U.S. stock index futures are signaling a slightly weaker start to Wednesday’s session, pointing to the possibility of additional declines after the sharp sell-off seen a day earlier.

Investor sentiment remains fragile amid fears of an escalating trade dispute between the United States and Europe, sparked by President Donald Trump’s push to secure control of Greenland. Those concerns are expected to continue weighing on Wall Street.

Markets may also react to comments from Trump at the World Economic Forum in Davos, Switzerland, where the president is currently delivering remarks.

After closing last Friday’s volatile session modestly lower, U.S. stocks came under heavier pressure on Tuesday. All three major benchmarks posted steep losses, extending the downturn from the prior week.

Selling intensified late in the day, leaving the indices near their session lows.
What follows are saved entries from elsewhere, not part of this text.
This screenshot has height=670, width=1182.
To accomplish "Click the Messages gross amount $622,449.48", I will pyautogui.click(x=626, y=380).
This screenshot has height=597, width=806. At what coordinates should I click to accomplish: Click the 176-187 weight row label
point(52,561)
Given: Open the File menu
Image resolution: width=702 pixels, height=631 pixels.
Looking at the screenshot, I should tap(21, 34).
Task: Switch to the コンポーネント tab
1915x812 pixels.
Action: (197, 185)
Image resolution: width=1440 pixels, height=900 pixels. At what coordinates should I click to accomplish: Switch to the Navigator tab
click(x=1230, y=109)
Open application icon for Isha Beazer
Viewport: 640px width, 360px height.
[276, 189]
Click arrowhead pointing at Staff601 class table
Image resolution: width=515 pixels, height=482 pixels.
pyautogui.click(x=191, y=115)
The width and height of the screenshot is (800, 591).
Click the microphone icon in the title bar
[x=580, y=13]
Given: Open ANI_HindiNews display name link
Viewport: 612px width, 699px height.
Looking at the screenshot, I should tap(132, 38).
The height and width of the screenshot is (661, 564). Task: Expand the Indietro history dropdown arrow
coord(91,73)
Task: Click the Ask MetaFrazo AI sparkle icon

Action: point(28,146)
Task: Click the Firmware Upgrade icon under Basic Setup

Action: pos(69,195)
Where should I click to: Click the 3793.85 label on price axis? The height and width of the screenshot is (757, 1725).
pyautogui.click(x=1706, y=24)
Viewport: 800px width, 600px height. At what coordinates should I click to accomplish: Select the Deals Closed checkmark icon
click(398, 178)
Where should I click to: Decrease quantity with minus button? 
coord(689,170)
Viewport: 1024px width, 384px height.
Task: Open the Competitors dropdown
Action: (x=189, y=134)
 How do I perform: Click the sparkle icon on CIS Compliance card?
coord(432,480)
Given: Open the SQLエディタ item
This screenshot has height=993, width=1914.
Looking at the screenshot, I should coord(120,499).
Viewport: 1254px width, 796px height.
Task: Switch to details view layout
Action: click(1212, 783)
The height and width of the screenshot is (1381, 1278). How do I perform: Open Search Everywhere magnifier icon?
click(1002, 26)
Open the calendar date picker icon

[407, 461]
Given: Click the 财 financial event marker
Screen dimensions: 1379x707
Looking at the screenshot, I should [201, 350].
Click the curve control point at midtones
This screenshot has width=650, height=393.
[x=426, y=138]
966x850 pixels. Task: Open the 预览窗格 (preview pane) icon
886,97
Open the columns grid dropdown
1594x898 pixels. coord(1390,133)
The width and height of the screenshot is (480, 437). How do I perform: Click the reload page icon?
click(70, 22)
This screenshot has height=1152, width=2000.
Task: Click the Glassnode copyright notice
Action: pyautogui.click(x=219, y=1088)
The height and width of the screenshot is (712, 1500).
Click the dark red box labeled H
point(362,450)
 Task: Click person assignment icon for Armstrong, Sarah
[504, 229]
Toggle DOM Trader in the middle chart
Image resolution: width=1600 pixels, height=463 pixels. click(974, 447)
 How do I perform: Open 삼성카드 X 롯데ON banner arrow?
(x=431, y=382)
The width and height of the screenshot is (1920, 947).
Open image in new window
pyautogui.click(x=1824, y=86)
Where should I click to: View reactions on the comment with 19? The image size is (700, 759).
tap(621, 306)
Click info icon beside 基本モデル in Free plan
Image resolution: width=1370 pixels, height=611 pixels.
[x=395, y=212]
The Dow Jones Industrial Average fell 870.74 points, or 1.8%, to 48,488.59. The Nasdaq Composite dropped 561.07 points, or 2.4%, to 22,954.32, while the S&P 500 slid 143.15 points, or 2.1%, to 6,796.86.

The renewed slide reflected growing anxiety over a potential U.S.-Europe trade war tied to Trump’s efforts to acquire Greenland.

The president has warned that he would introduce new tariffs on several European countries if they oppose the U.S. bid to buy the Danish territory, which he has described as critical to national security.

In a post on Truth Social, Trump said he plans to impose a 10% tariff on imports from Denmark, Norway, Sweden, France, Germany, the U.K., the Netherlands and Finland starting February 1.

He added that the tariffs would rise to 25% from June 1 and stay in effect until an agreement is reached for the United States to purchase Greenland.

“Comments from the US president that there is ‘no going back’ on Greenland have sent US indices down sharply today as the world tries to figure out whether this is another example of strategic game-playing masked by bluster, or if he is deadly serious about a land grab from a NATO ally,” said AJ Bell head of financial analysis Danni Hewson.

She added, “There is no certainty that the temperature can be turned down this time, and the continued surge in the price of gold suggests many are hoping for the best but looking to further pad out portfolios with safe haven assets.”

Sector performance on Tuesday highlighted the risk-off tone. Housing stocks were among the hardest hit, pulling the Philadelphia Housing Sector Index down 2.5%.

Airline shares also suffered notable losses, with the NYSE Arca Airline Index sliding 2.4%.

Weakness extended to networking, brokerage and retail stocks, while gold-related equities rallied sharply in tandem with rising bullion prices.